Example Data sets

Direct Download:

Example Queries

Below are examples of using Hadoop-GIS to analyze large scale geo-tagged tweets data. Data sets included in these examples could be found here on the top of the page.

The data were first parsed into the tab-separated (“tsv”) format that satisfied the format of Hadoop-GIS (see Data Preparation and Input Format).

The tweets data were from twitter.com. The data was collected by tweets API. There were about 10 million geo-tagged tweets in the file that came from all around the world. The first field of each line represents the tweet' index and the second field contains for the geometry information (WKT format). Other fields are attributes of that tweet.

The zip code data were from TIGER. There were more than 30k lines inside the file recording all US zip codes. Like the tweets data, the first and second fields of each line contain the index and the geometry information, respectively. The third field is the actual zip code value.

This document includes two examples of tweets data analysis. Operations involved are window containment and spatial join. If you want to know more about the detail explanation of the paramaters, please check the Query Invocation page.

Filter tweets by location

This section shows how to use Hadoop-GIS to find the tweets located inside the US. For illustration, use the approximate latitude and longitude boundary box to stand for the scope of the US. That's

  • Northernmost point Northwest Angle, Minnesota (49°23'4.1“ N)
  • Southernmost point Ballast Key, Florida ( 24°31′15″ N)
  • Easternmost point Sail Rock, just offshore of West Quoddy Head, Maine (66°57' W)
  • Westernmost point Bodelteh Islands offshore from Cape Alava, Washington (124°46' W)
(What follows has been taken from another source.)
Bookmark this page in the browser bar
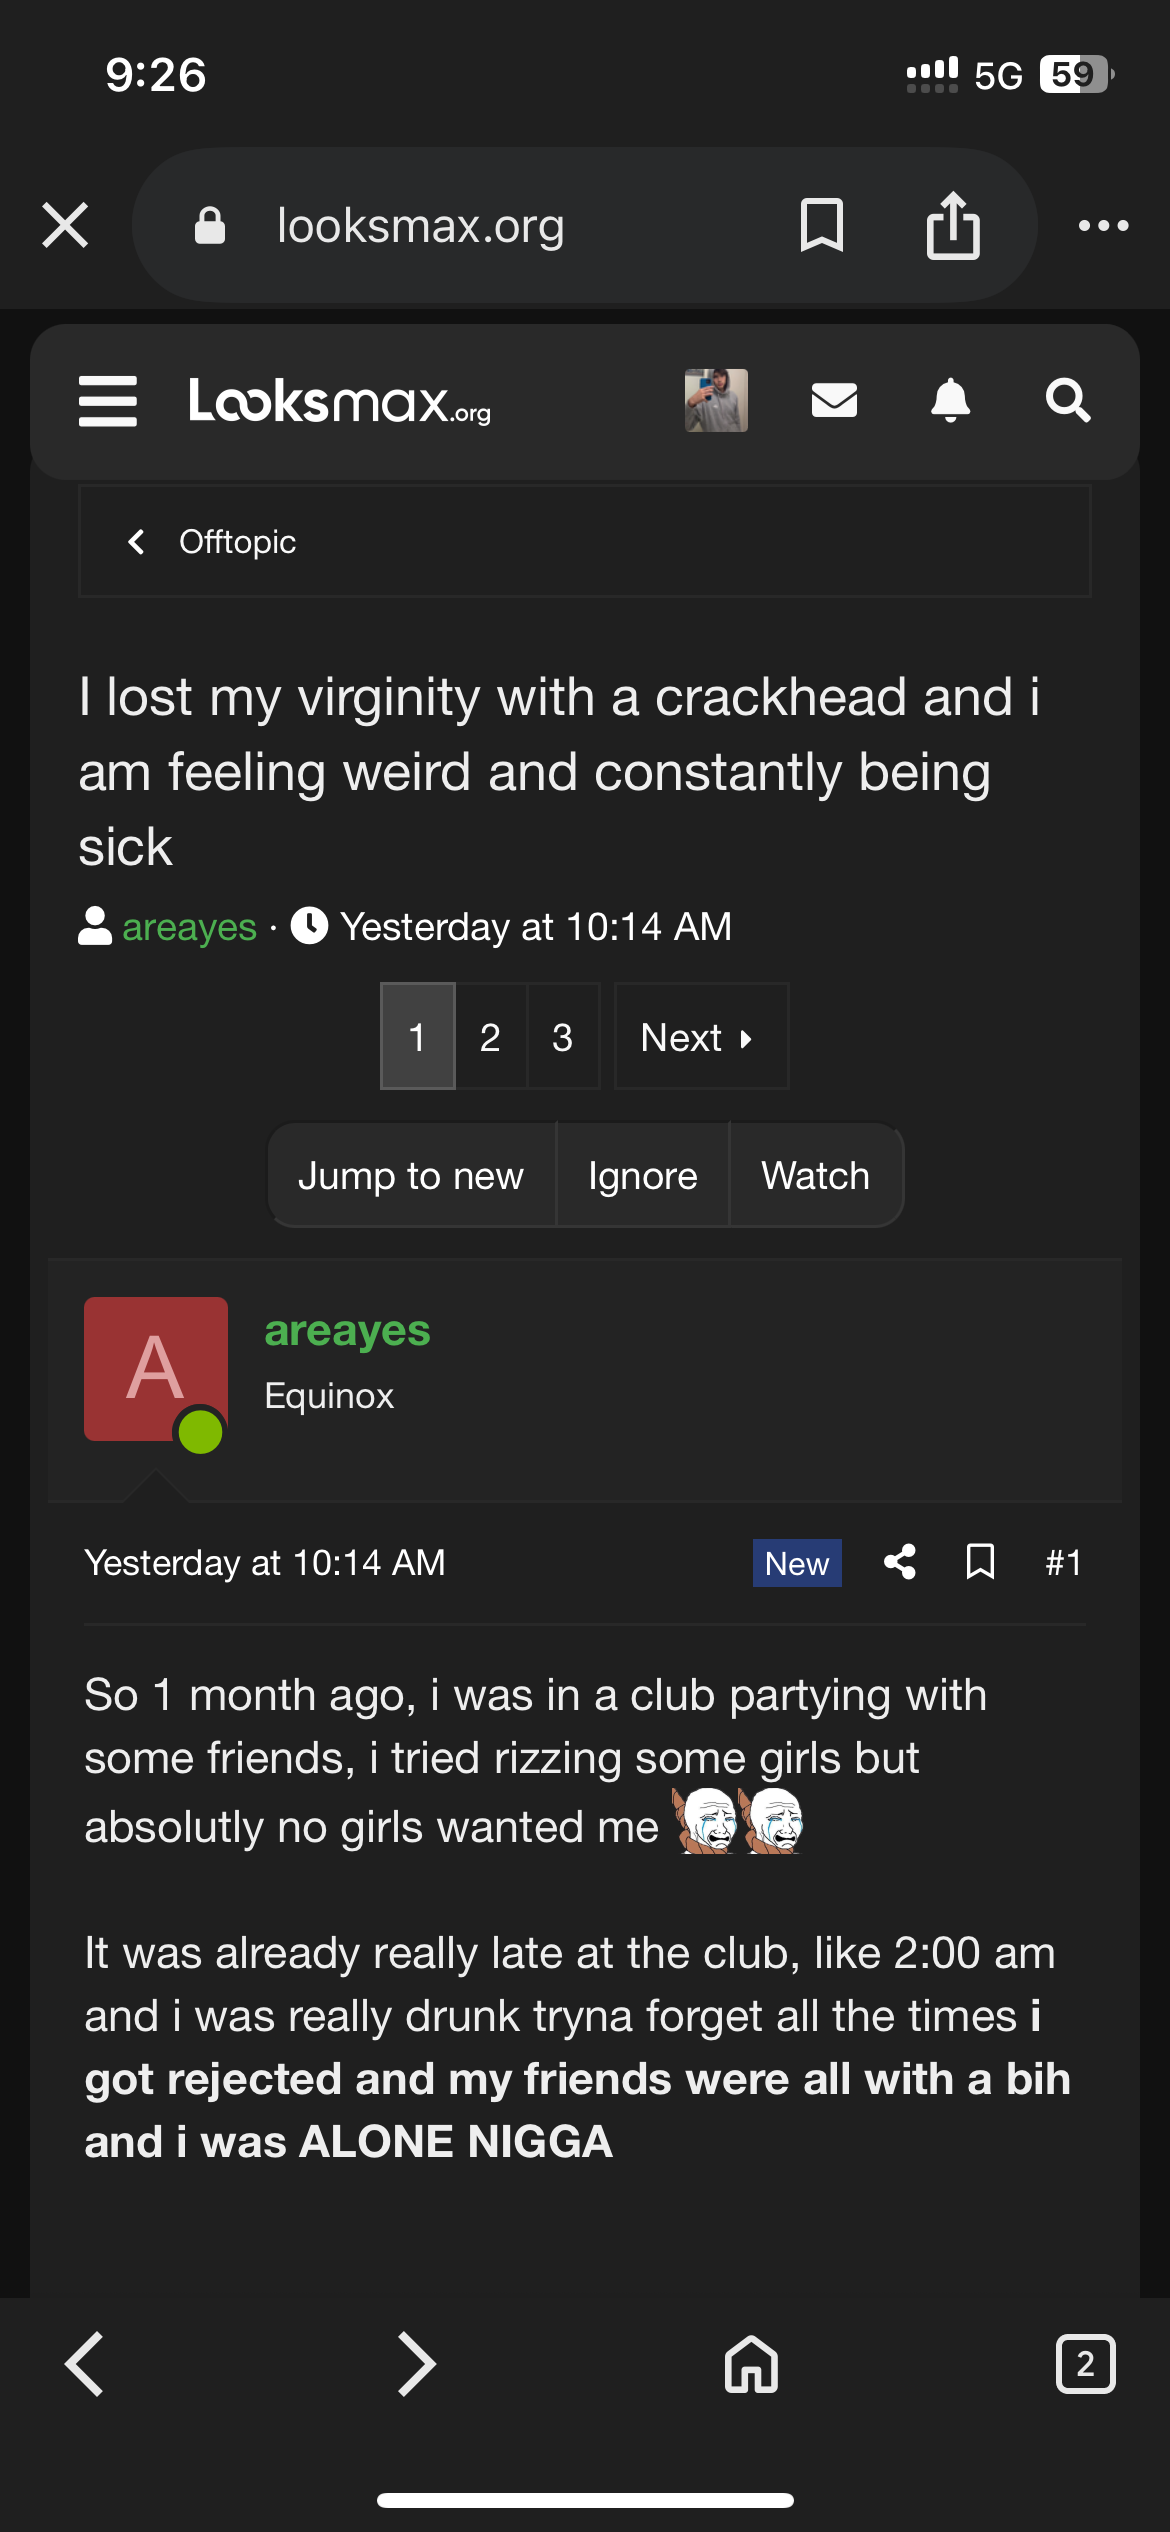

The idea is to query the tweets by their geometries and retains the ones within the region that mentioned above. ContainmentQuery in Hadoop-GIS is capable of this operation. Below are the two steps of using Hadoop-GIS to filter the tweets.

Partition the Data

  1. Download the tweets from the link above.
  2. To extract the file into your local directory run:
    gunzip tweets.filtered.tsv.gz your_path/ 
  3. To upload the file to HDFS by executing:
    hadoop fs -mkdir your_hdfs_path/tweets
    hadoop fs -mkdir your_hdfs_path/tweets/rawdata
    hadoop fs -put your_path/tweets.filtered.tsv YOUR_HDFS_PATH/tweets/rawdata/
    cd hadoopgis
    ./build/bin/queryprocessor_2d --querytype partition --geom1 5 \
        --input1 YOUR_HDFS_PATH/tweets/rawdata/tweets.filtered.tsv \
        --outputpath YOUR_HDFS_PATH/tweetspartitioned --partitioner bsp --s 0.1 --numreducers 10 
  4. After the scripts finished, the tweets data is stored in the HDFS directory YOUR_HDFS_PATH/tweetspartitioned.

Query the Twitter Data

  1. To query the data, execute:
    ./build/bin/queryprocessor_2d --querytype containment --containrange -124.7,24.5,67.0,49.5 \ 
        --input1=YOUR_HDFS_PATH/tweetspartitioned --outputpath=YOUR_HDFS_PATH/containmentout
  2. If you want to know more about the parameters, please check the Features page.
  3. After the processing finishes, results are available on HDFS YOUR_HDFS_PATH/containmentout.
  4. To list the results, run hadoop fs -ls your_hdfs_path/containmentout
    or run hadoop fs -cat YOUR_HDFS_PATH/containmentout/part-* to view you result
    or run hadoop fs -get YOUR_HDFS_PATH/containmentout ./ to download you result from HDFS.

Add attributes to tweets

This section shows how to use Hadoop-GIS to add attributes to tweets. For instance, add a zipcode attribute to a tweet that indicates the zipcode of the area where this tweet been sent.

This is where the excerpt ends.